Neuraxial labor analgesia is associated with elevations in maternal temperature; the mechanism responsible is unknown. Proposed mechanisms have included infection, altered thermoregulation, and inflammation, potentially triggered by local anesthetics. Studies of the association between neuraxial labor analgesia and maternal fever have focused on epidural analgesia, and there have been no comparisons of the rate of maternal fever between continuous spinal and epidural labor analgesia.
We performed a retrospective study to compare the rate of maternal fever between patients who received continuous spinal versus epidural labor analgesia between June 2012 and March 2020. Each patient who received continuous spinal analgesia was matched to 2 patients who received epidural analgesia and had the same nulliparous status. The primary outcome of our study was the incidence of intrapartum maternal fever, which we defined as any temperature ≥38 °C before delivery and compared between the continuous spinal and epidural groups using Fisher exact test.

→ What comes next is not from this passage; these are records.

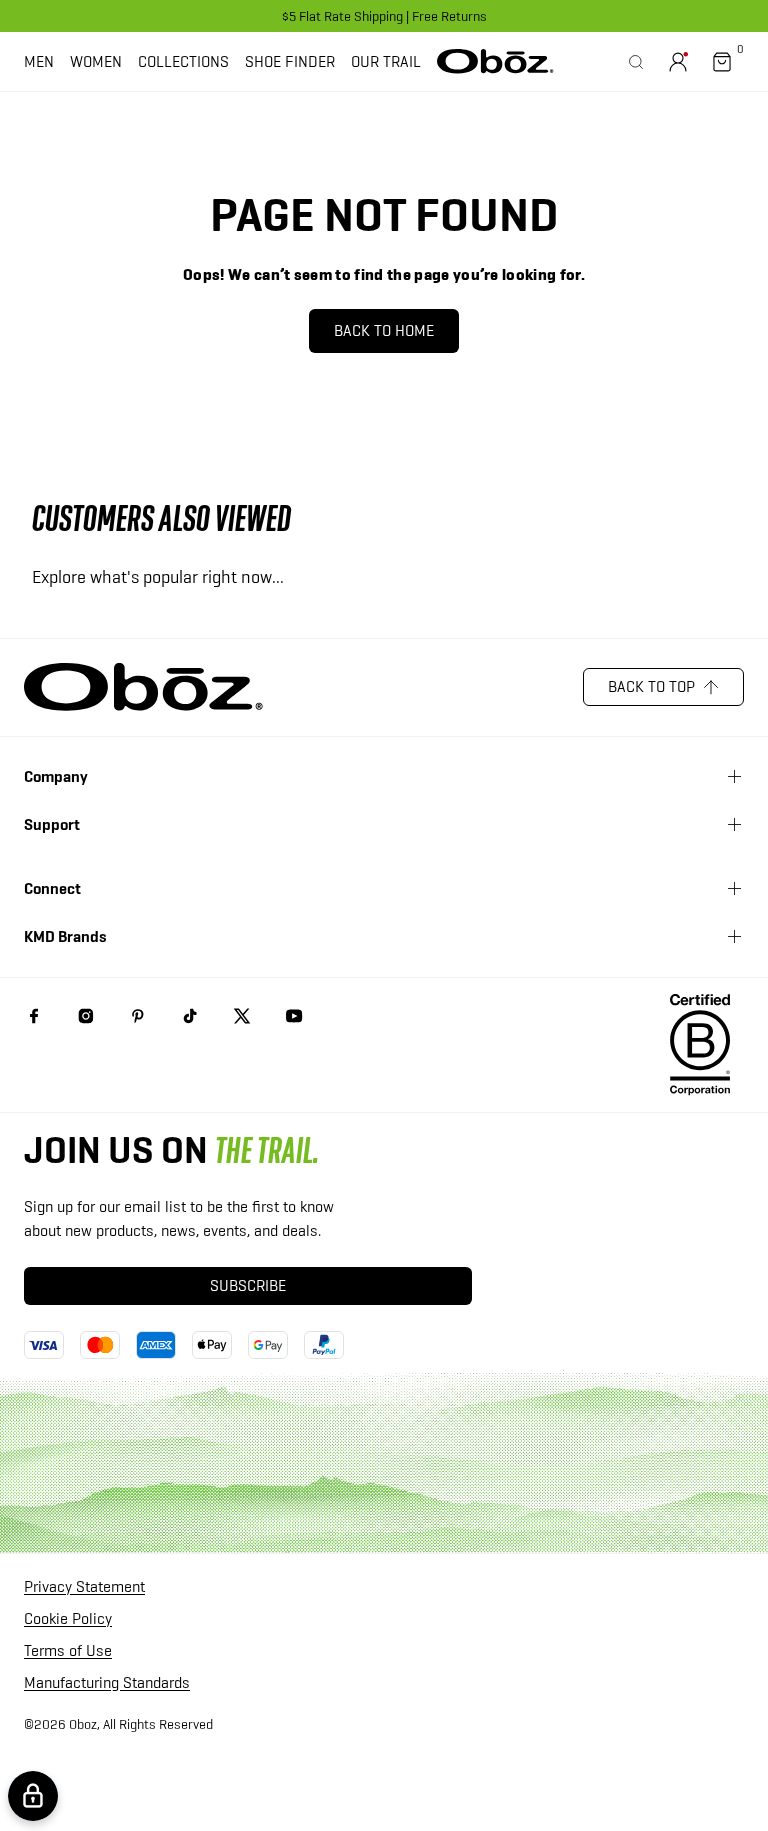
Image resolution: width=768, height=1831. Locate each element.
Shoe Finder (290, 61)
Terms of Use (68, 1651)
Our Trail (386, 61)
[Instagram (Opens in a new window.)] (86, 1016)
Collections (183, 61)
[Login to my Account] (678, 62)
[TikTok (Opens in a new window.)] (190, 1016)
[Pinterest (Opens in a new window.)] (138, 1016)
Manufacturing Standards (107, 1683)
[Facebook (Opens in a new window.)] (34, 1016)
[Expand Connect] (734, 889)
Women (96, 61)
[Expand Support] (734, 825)
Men (39, 61)
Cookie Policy (68, 1619)
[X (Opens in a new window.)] (242, 1016)
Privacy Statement (84, 1587)
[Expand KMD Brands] (734, 937)
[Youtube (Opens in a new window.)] (294, 1016)
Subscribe (248, 1285)
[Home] (495, 61)
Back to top (651, 686)
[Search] (636, 62)
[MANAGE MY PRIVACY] (33, 1796)
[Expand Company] (734, 777)
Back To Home (384, 330)
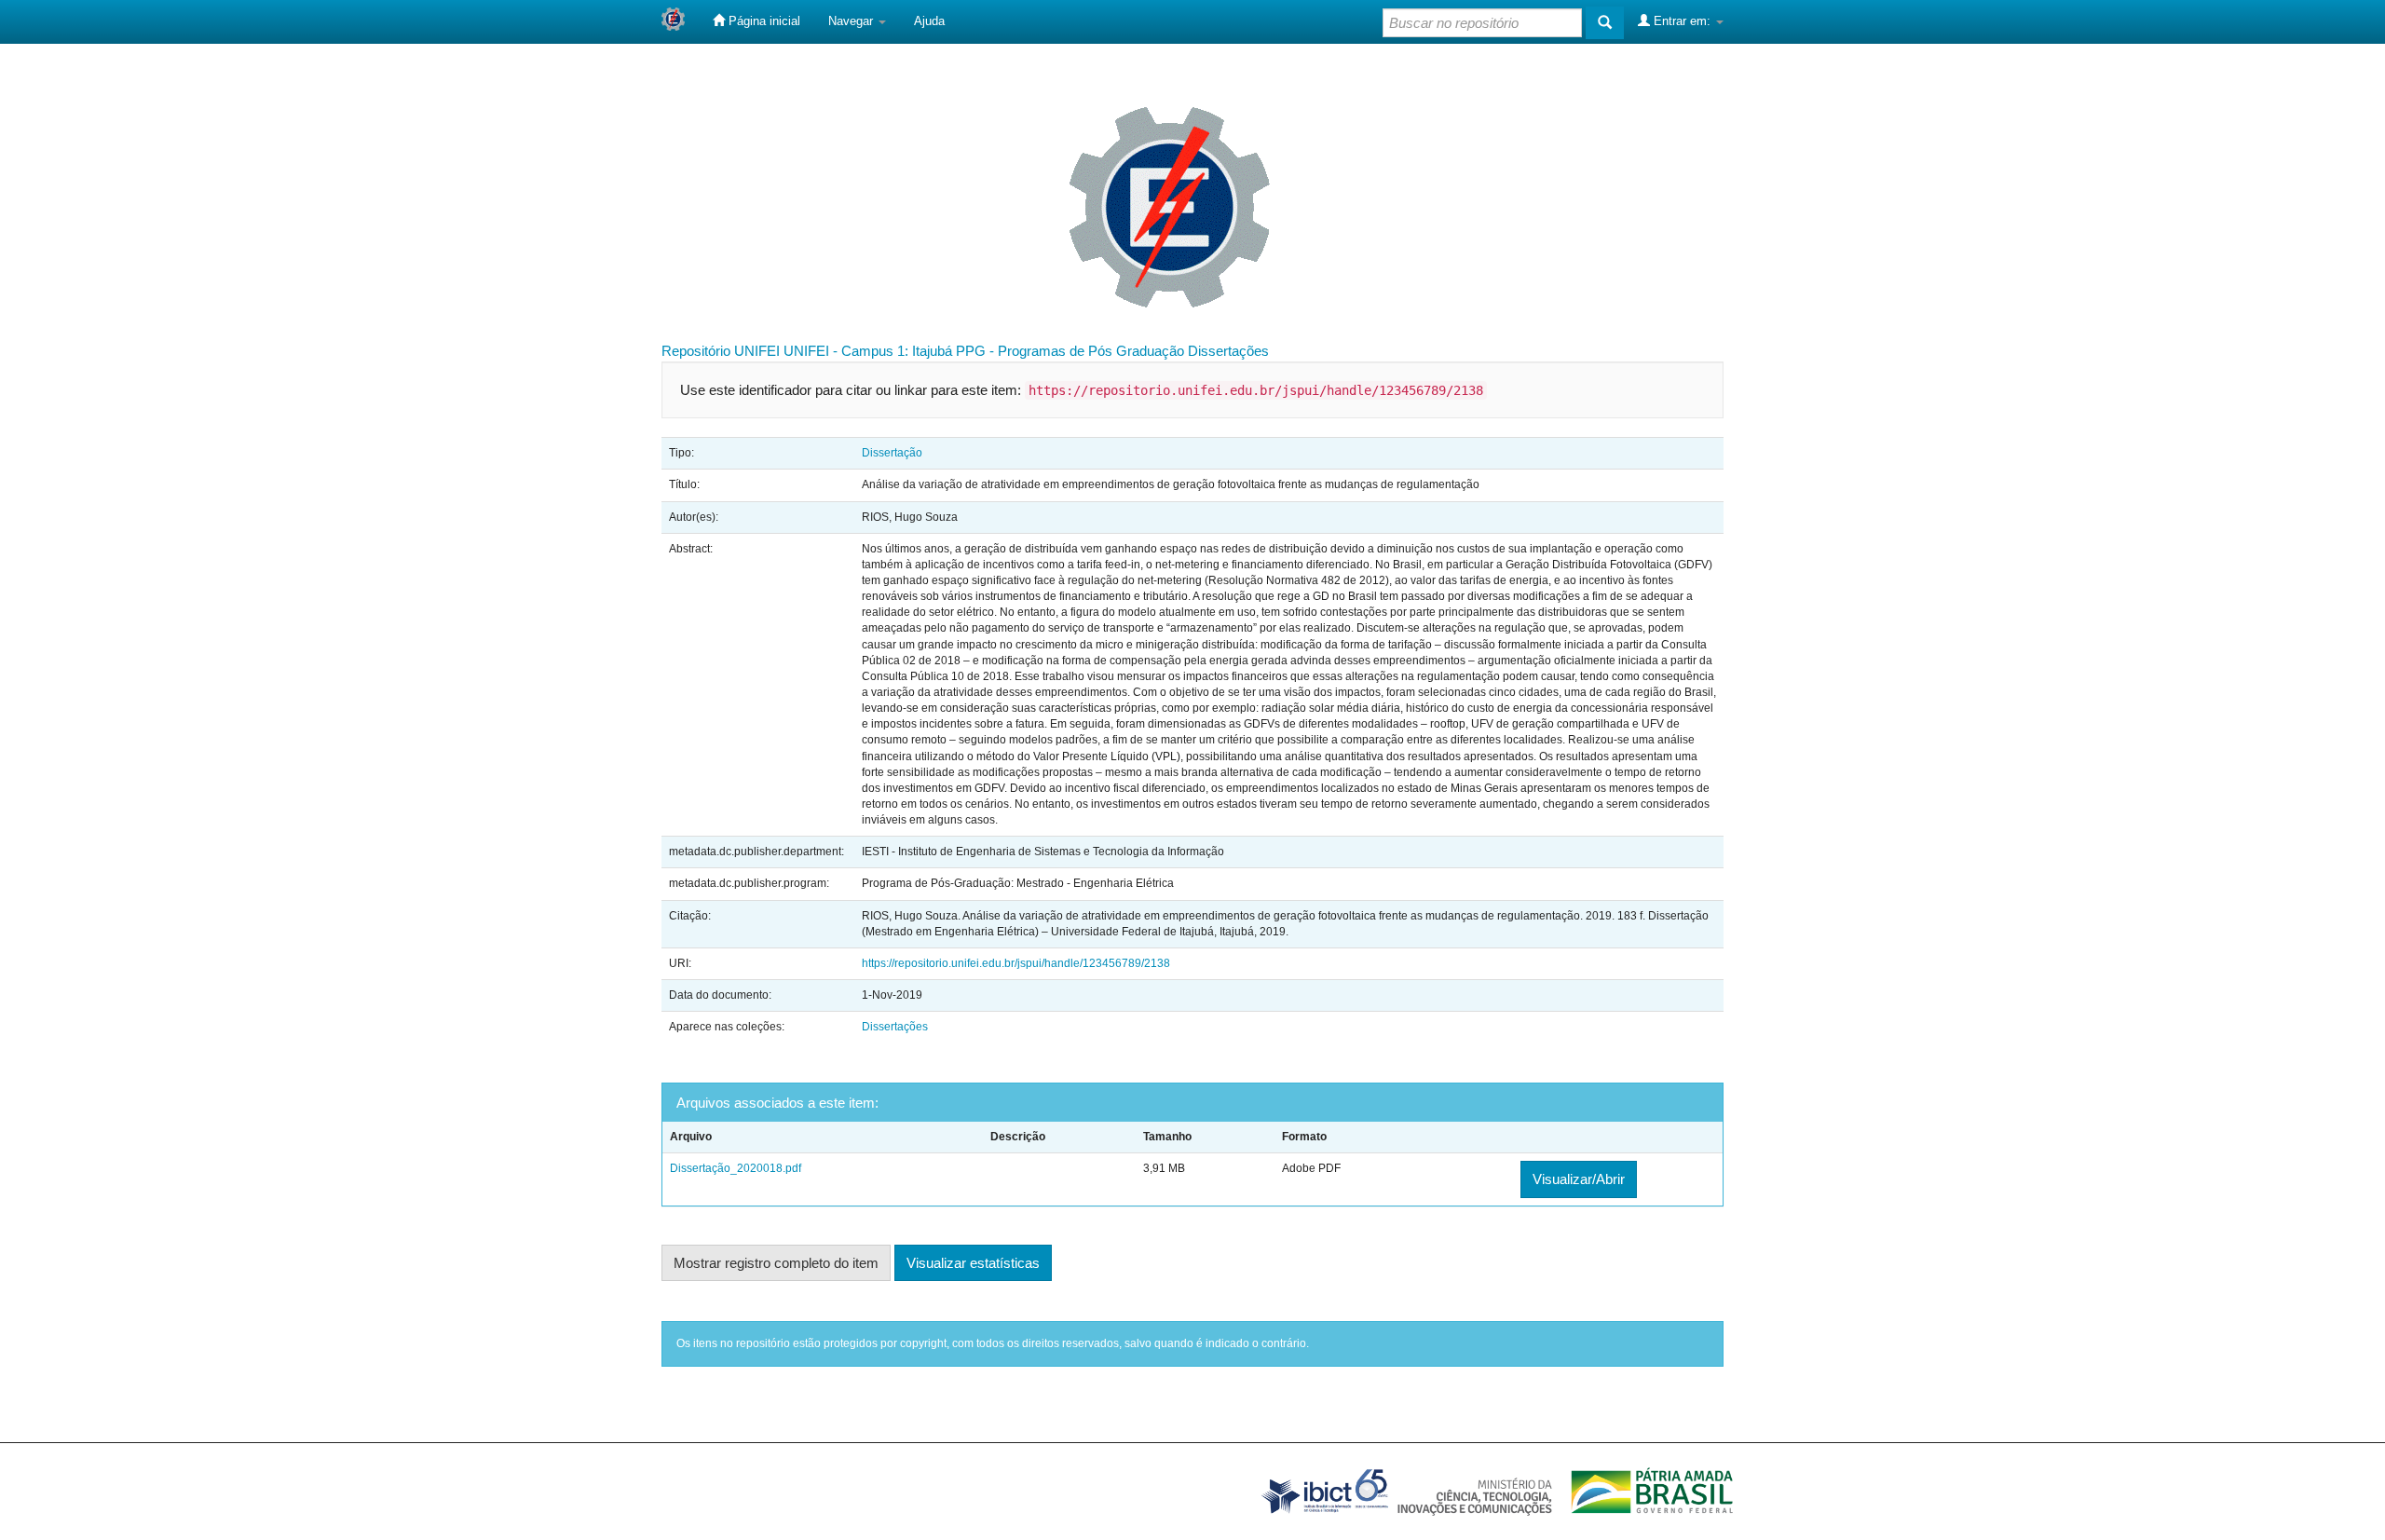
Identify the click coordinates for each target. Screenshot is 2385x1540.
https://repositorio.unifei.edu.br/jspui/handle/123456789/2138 (1016, 963)
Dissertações (1228, 351)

We identified 81 patients who received continuous spinal analgesia and 162 matched controls who received epidural analgesia. Demographic and obstetric characteristics of the patients were similar between groups. While the duration of analgesia did not significantly differ, there was markedly increased bupivacaine consumption in women with epidural analgesia. Eight of 81 (9.9%; 95% confidence interval [CI], 5.1–18.3) women with continuous spinal analgesia developed an intrapartum fever compared to 18 of 162 (11.1%; 95% CI, 7.1–16.9) of women with epidural analgesia (P = .83; Fisher exact test).

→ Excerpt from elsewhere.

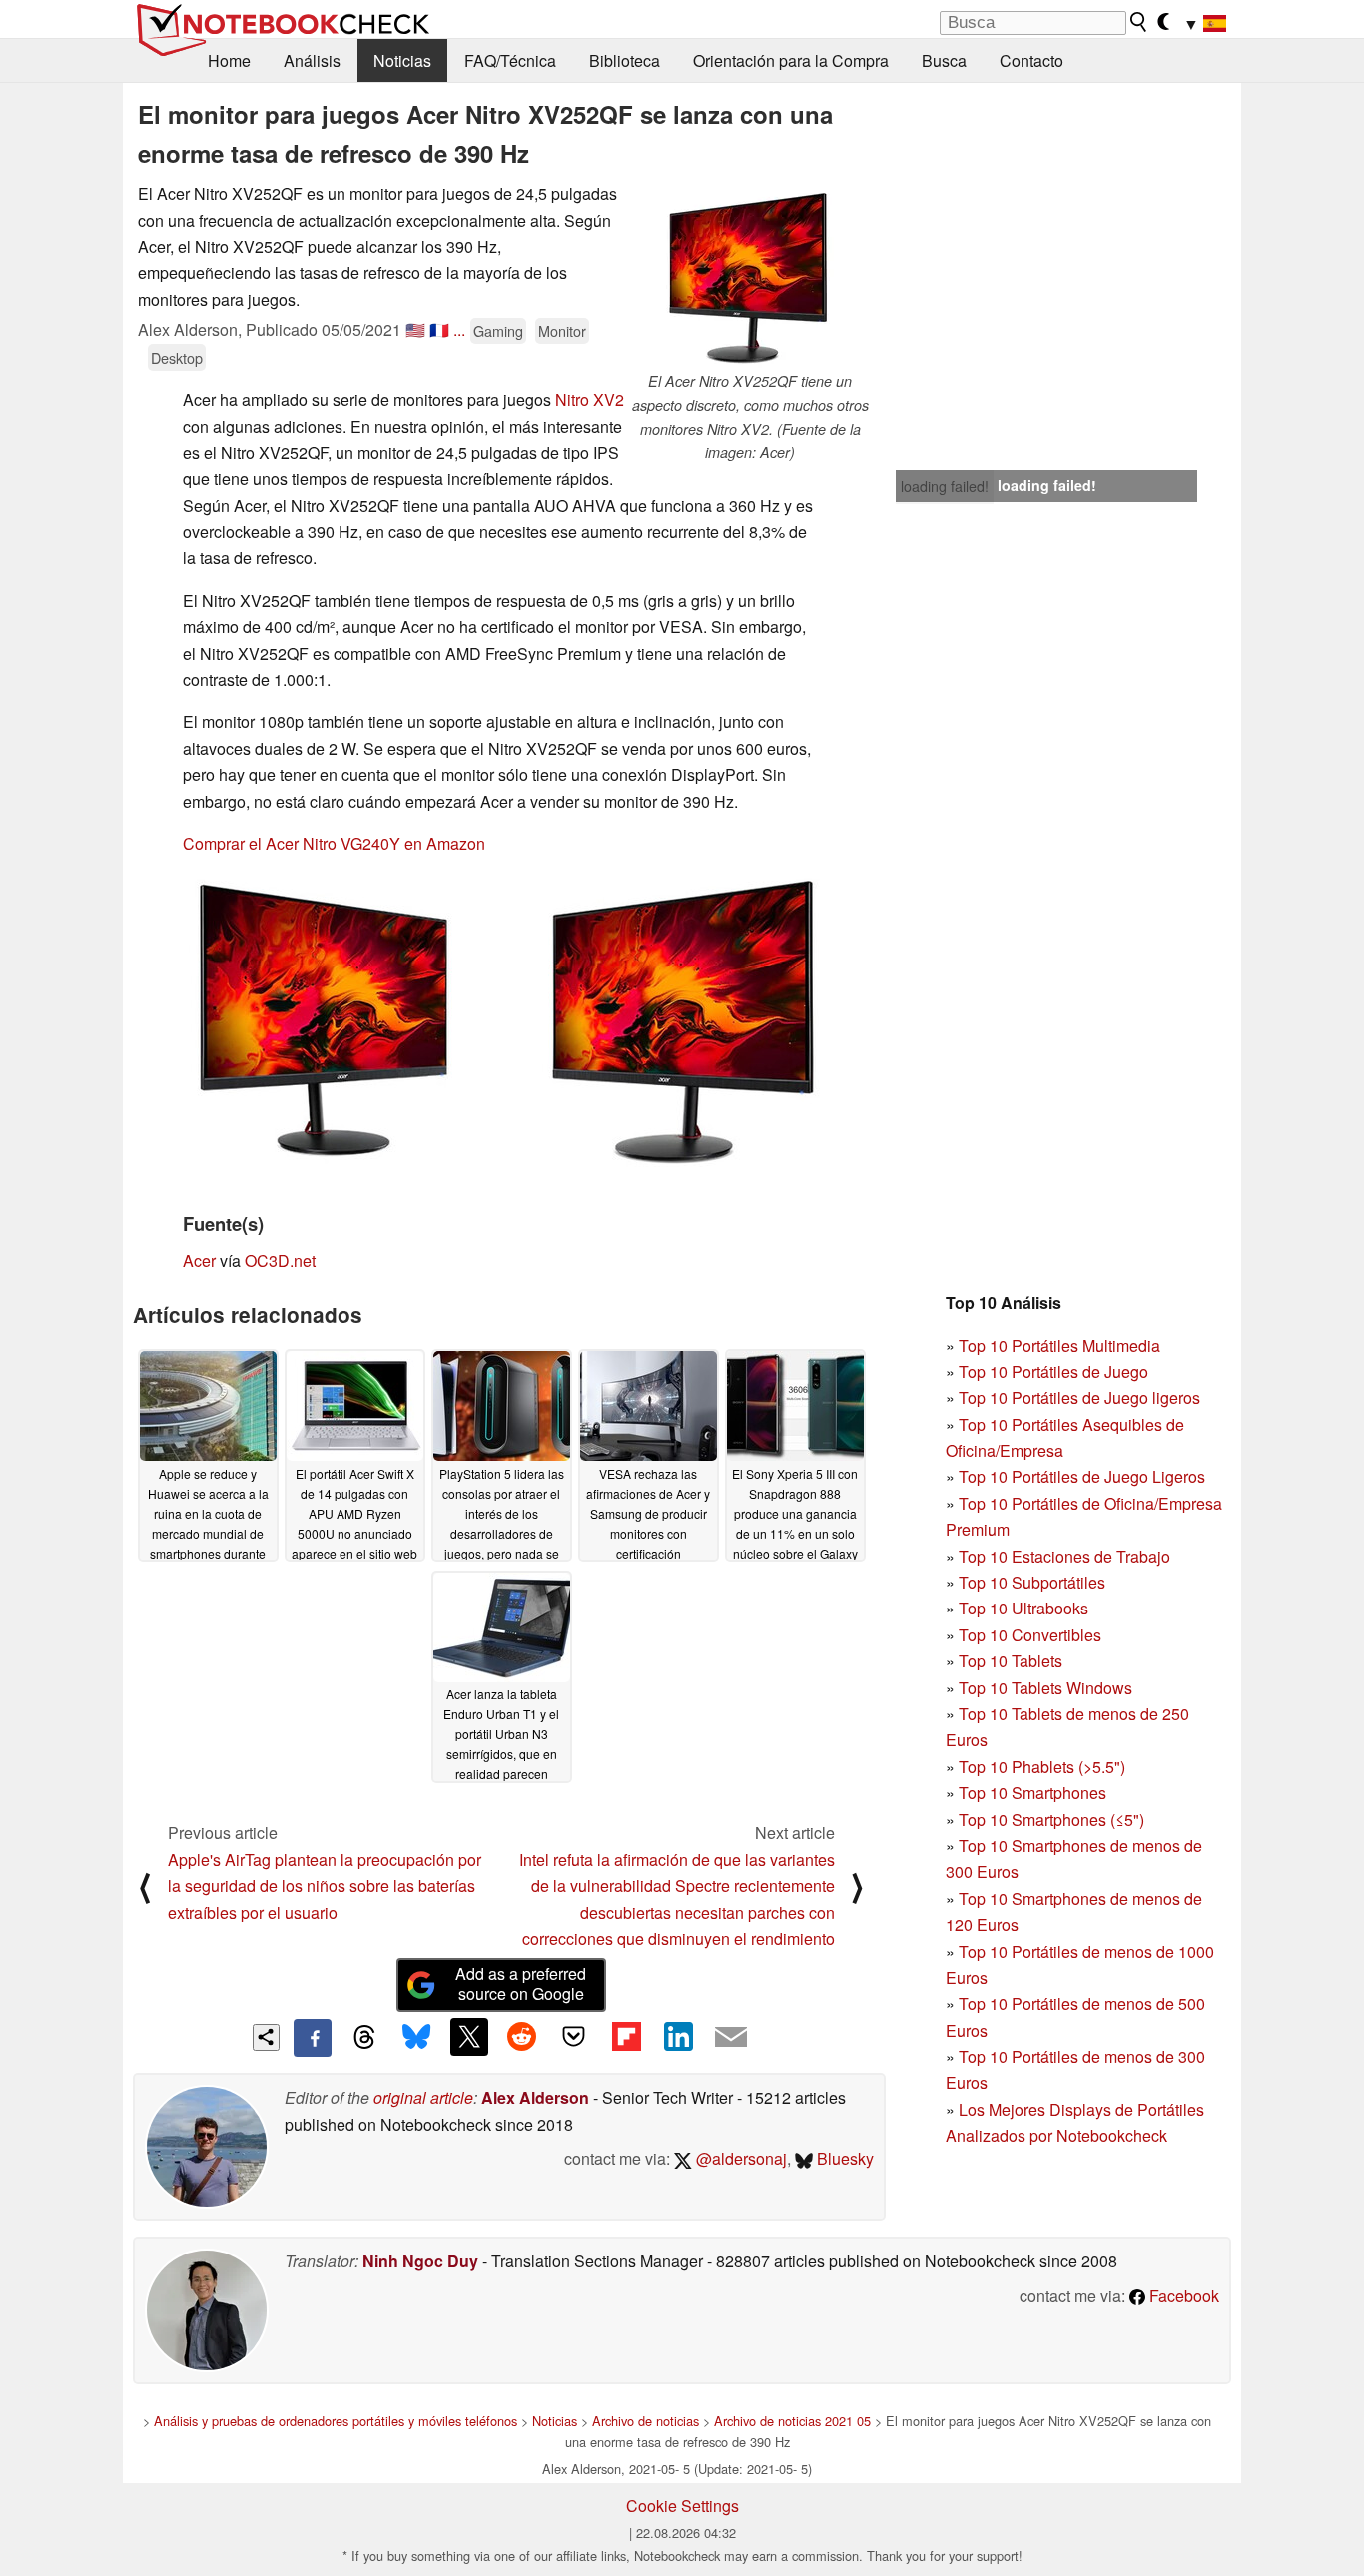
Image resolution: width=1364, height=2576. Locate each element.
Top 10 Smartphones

There was no significant difference in the rate of maternal fever between women with continuous spinal compared to epidural labor analgesia. While the route of administration and dose of bupivacaine differs between epidural and spinal labor analgesia, they are titrated to produce similar levels of neuraxial blockade. Our results are consistent with a model in which epidural related maternal fever is due to altered thermoregulation from a central neuraxial block and argue against a direct effect of bupivacaine or fentanyl, although we cannot rule out a concentration-independent effect of bupivacaine or fentanyl or an inflammatory effect of the catheter itself. These retrospective results highlight the importance of prospective and mechanistic study of neuraxial analgesia–related maternal fever.